Duke Ellington, herausragende Persönlichkeit der Musik- und Kulturgeschichte, insbesondere des Jazz, starb vor 50 Jahren, am 24. Mai 1974.

Geboren wurde Edward Kennedy Ellington am 29. April 1899 in eine kleinbürgerliche Familie in Washington. Seine Mutter war die Tochter eines ehemaligen Sklaven. Beide Eltern spielten Klavier und so wuchs Ellington in einem musischen Haushalt auf und lernte bereits siebenjährig dieses Instrument zu spielen. Darüber hinaus vermittelten die Eltern ihren Kindern ihre Überzeugung, dass alle Menschen gleich sind, und gaben ihnen mit, dass Leistung und Anstand der Schlüssel zu Fortschritt und Würde seien.

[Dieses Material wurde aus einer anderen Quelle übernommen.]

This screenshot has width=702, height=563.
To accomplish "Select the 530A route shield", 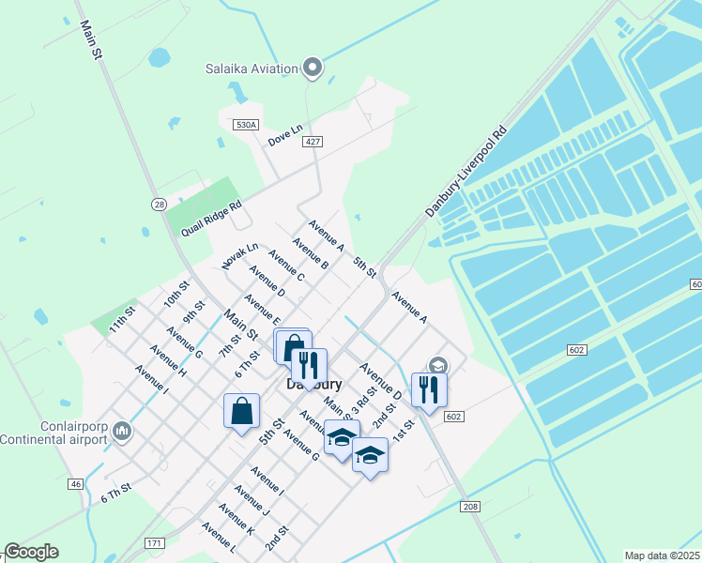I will [x=246, y=125].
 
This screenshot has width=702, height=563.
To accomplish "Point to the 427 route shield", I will [x=313, y=142].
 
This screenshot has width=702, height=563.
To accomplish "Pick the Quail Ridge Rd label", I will [x=211, y=217].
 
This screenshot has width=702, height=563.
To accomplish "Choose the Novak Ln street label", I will [x=240, y=256].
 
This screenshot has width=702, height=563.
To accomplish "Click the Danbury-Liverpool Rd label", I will [x=465, y=172].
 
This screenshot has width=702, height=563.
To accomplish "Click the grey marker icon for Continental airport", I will [x=121, y=432].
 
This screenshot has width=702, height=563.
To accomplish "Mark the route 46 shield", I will [x=75, y=483].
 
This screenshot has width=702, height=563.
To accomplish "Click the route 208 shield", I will [x=471, y=507].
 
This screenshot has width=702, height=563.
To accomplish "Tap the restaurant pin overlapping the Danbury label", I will [x=309, y=366].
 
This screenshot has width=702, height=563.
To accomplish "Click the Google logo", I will [x=31, y=552].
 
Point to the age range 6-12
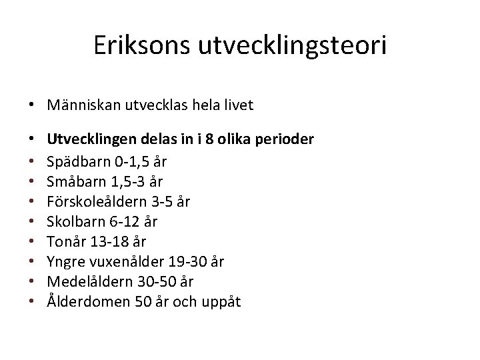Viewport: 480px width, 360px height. coord(123,221)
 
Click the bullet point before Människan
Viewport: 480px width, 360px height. coord(31,105)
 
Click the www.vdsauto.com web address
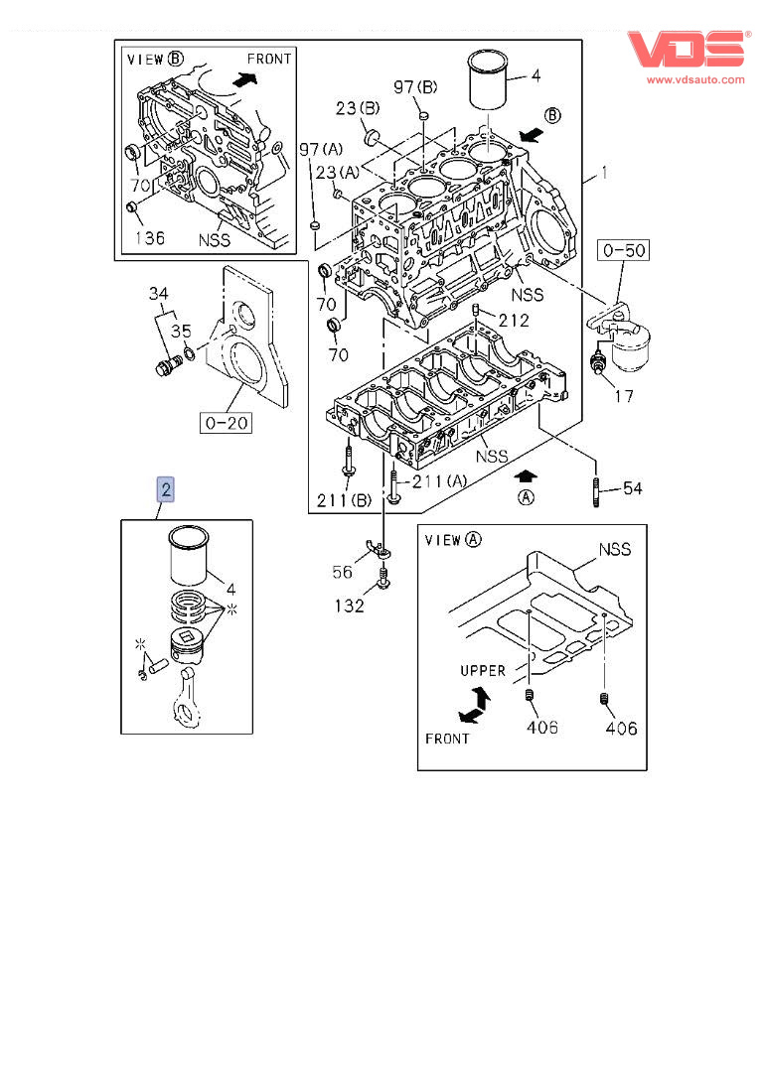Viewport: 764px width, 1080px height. click(695, 79)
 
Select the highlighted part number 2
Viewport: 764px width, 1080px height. click(166, 489)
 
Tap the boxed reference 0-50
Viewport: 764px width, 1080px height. click(623, 250)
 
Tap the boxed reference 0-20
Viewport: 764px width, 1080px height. click(227, 422)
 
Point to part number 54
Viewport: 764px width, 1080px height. click(632, 488)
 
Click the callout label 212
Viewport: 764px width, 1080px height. click(514, 320)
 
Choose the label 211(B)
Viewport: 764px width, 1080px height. click(344, 500)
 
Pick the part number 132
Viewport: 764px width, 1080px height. click(349, 606)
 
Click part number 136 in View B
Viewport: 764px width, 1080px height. click(150, 237)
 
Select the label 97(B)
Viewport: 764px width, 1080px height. click(415, 86)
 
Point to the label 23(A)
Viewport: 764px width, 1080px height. click(337, 172)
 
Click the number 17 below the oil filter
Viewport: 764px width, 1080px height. click(624, 395)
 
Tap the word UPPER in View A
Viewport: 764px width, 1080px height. click(483, 670)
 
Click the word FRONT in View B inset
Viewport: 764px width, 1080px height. click(269, 60)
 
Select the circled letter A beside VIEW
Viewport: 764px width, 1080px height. click(473, 540)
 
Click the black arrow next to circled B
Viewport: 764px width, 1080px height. click(531, 134)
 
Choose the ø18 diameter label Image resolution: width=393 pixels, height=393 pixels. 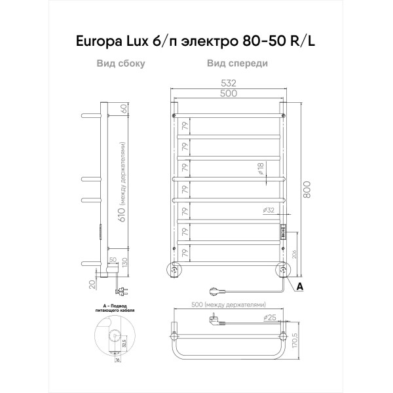click(260, 169)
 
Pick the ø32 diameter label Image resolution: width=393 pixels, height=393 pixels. click(268, 210)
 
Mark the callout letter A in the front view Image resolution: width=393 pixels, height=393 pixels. click(299, 286)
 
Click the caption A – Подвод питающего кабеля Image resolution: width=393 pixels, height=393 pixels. click(111, 309)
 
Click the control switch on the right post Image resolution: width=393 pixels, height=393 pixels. click(283, 231)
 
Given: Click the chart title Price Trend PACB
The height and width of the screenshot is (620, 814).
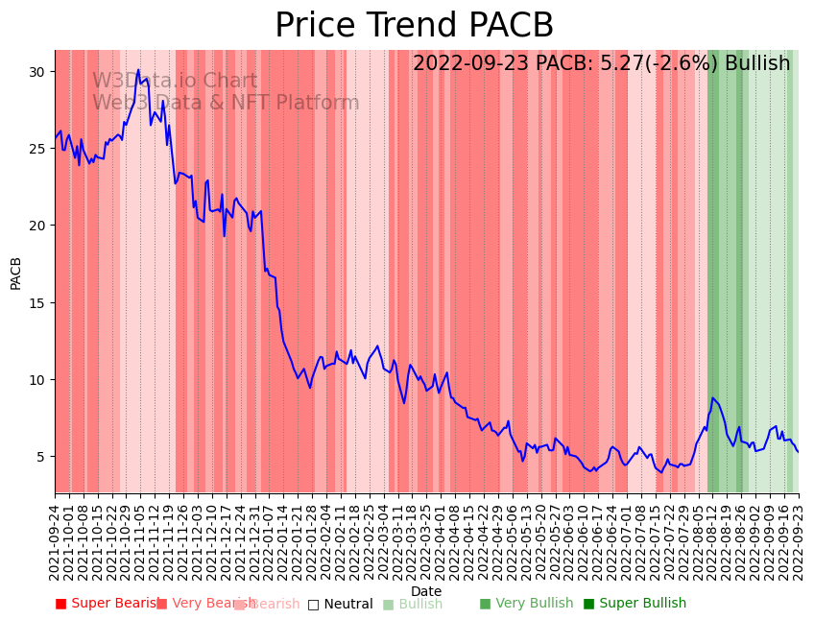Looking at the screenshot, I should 414,26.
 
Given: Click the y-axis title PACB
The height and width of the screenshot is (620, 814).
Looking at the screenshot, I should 15,272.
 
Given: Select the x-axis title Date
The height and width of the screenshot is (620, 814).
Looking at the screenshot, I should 426,591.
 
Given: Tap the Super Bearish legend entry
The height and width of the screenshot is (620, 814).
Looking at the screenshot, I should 106,604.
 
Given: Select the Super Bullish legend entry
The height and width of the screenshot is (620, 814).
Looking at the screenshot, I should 634,604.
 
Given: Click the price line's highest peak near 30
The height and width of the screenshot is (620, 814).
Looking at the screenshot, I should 138,70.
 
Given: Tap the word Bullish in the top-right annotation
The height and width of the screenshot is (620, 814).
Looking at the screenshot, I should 757,63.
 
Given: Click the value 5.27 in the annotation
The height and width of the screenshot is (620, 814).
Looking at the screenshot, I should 602,63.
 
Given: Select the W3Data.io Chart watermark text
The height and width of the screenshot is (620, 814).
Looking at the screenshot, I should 175,82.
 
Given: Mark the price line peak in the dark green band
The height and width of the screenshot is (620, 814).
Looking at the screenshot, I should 713,397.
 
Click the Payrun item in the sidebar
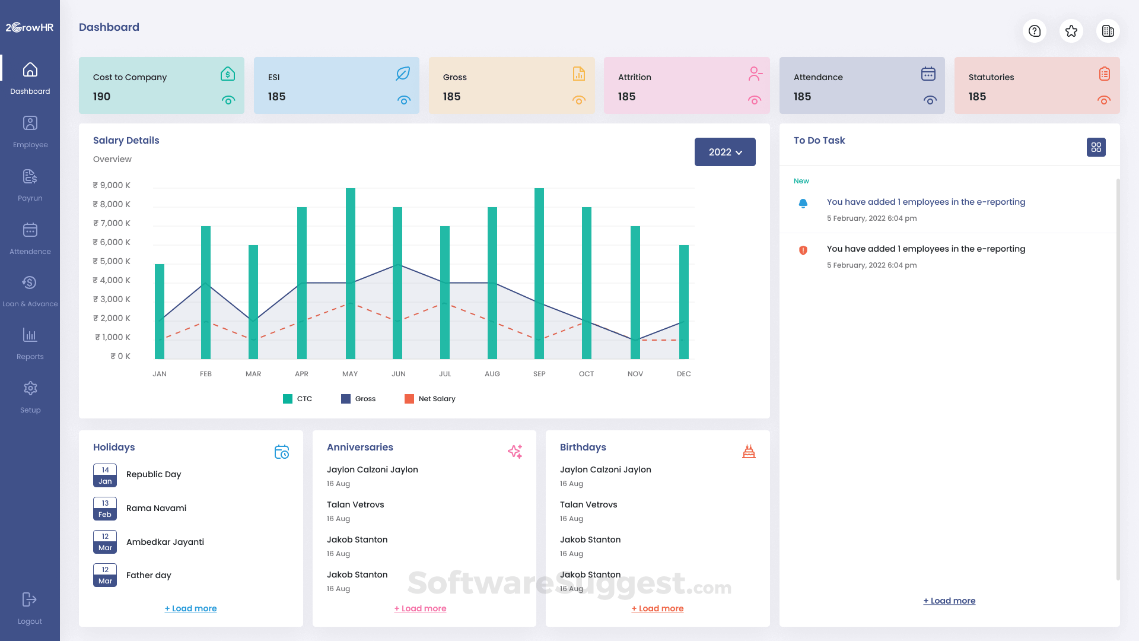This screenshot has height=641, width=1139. pyautogui.click(x=30, y=185)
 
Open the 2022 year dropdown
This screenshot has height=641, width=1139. pyautogui.click(x=725, y=152)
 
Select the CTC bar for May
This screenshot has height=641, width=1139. pyautogui.click(x=351, y=273)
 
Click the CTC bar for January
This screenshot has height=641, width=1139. pyautogui.click(x=160, y=312)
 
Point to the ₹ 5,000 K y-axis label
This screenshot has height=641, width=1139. pyautogui.click(x=112, y=261)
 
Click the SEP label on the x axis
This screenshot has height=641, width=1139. pyautogui.click(x=539, y=374)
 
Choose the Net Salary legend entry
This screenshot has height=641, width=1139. pyautogui.click(x=430, y=399)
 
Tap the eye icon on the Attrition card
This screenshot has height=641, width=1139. pyautogui.click(x=755, y=100)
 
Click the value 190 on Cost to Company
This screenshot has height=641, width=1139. pyautogui.click(x=101, y=97)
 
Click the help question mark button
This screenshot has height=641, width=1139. pyautogui.click(x=1035, y=31)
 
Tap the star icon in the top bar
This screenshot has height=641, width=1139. pyautogui.click(x=1071, y=31)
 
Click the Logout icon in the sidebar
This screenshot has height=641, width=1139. pyautogui.click(x=30, y=600)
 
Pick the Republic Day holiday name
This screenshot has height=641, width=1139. pyautogui.click(x=154, y=474)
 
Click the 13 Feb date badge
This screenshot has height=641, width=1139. pyautogui.click(x=105, y=509)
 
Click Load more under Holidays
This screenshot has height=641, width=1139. pyautogui.click(x=190, y=608)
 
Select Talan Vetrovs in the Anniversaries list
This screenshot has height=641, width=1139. pyautogui.click(x=355, y=504)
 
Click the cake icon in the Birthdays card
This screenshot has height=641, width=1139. pyautogui.click(x=749, y=452)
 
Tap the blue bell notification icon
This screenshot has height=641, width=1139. pyautogui.click(x=803, y=204)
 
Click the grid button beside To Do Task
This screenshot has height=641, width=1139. pyautogui.click(x=1096, y=147)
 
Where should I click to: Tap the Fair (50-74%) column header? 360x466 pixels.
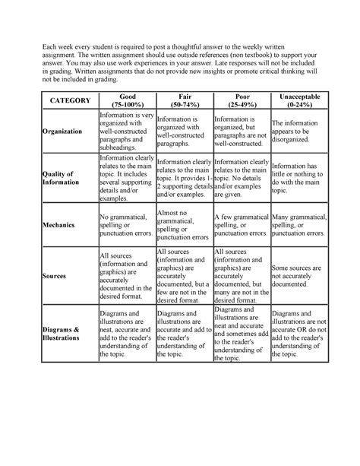(182, 100)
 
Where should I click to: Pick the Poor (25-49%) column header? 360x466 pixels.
(240, 100)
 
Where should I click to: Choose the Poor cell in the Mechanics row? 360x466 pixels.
(240, 225)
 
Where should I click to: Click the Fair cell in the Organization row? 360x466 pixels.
(182, 132)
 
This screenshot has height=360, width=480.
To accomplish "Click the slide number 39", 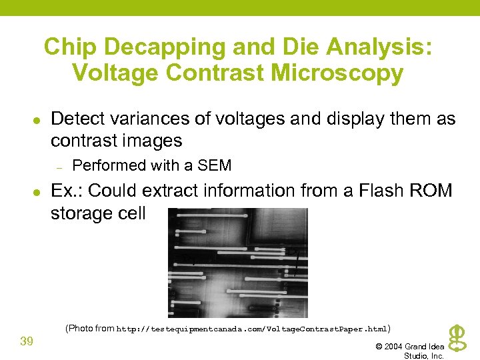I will click(27, 341).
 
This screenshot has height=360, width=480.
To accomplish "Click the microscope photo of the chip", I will click(238, 263).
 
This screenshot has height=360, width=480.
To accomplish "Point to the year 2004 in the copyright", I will click(394, 347).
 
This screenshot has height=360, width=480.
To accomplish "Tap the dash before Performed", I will click(59, 166).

Ellingtons Kindheit war von allgegenwärtigem Rassismus geprägt. Dazu gehörten auch die Unruhen des „Red Summer“ von 1919, drei Monate blutiger Gewalt. Als Schwarzer musste sich Ellington zudem in einer feindseligen und diskriminierenden Branche behaupten. Diese frühen Erfahrungen mit Rassismus und Diskriminierung prägten natürlich seine Musik.

Die 1920er Jahre waren eine Zeit künstlerischer und kultureller Blüte für schwarze Amerikaner, insbesondere in Harlem. Diese „Harlem Renaissance“ entstand in einer Ära intensiver rassistischer Unterdrückung und sozialer Ungleichheit, als Reaktion auf die anhaltende rassistische Jim-Crow-Epoche und den Ku-Klux-Klan. Die Künstler der „Harlem Renaissance“ sprachen durch ihre Werke die Probleme der afroamerikanischen Gemeinschaft an und förderten das Bewusstsein für die Notwendigkeit sozialer und wirtschaftlicher Gerechtigkeit. Die Bewegung war ein Versuch, den systemimmanenten Rassismus zu durchbrechen und alternative Formen der Identität und Solidarität zu fördern.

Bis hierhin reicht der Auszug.